### Selection
────

The one-dimensional viscous conservation law is considered on the whole line \begin{equation*} u_t + f(u)_x=\varepsilon u_{xx},\quad (x,t)\in \mathbb {R}\times \overline {\mathbb {R}_{+}},\quad \varepsilon >0, \end{equation*} subject to positive measure initial data.

The flux $f\in C^1(\mathbb {R})$ is assumed to satisfy a $p-$condition, a weak form of convexity. In particular, any flux of the form $f(u)=\sum _{i=1}^Ja_iu^{m_i}$ is admissible if $a_i>0, m_i>1, i=1,2,\ldots ,J.$

The only case treated hitherto in the literature is $f(u)=u^m$ [Arch. Rat. Mech. Anal. 124 (1993), pp. 43–65] and the initial data is a “single source”, namely, a multiple of the delta function. The corresponding solutions have been labeled as “source-type” and the treatment made substantial use of the special form of both the flux and the initial data.

────

### Parts of the exercise
1 – Restate the abstract from "The only case" up to and including "the initial data.", swapping "single source" for "point source".
2 – According to the abstract, what condition is the flux assumed to satisfy?
The lines after the abstract have no role here.

### Data provided
────

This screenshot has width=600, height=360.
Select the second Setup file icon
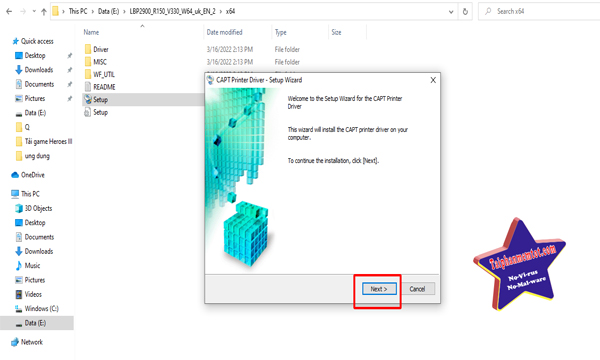click(88, 112)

────

### Outputs for the tasks
1 –
The only case treated hitherto in the literature is $f(u)=u^m$ [Arch. Rat. Mech. Anal. 124 (1993), pp. 43–65] and the initial data is a “point source”, namely, a multiple of the delta function. The corresponding solutions have been labeled as “source-type” and the treatment made substantial use of the special form of both the flux and the initial data.

2 – A p-condition, which is a weak form of convexity.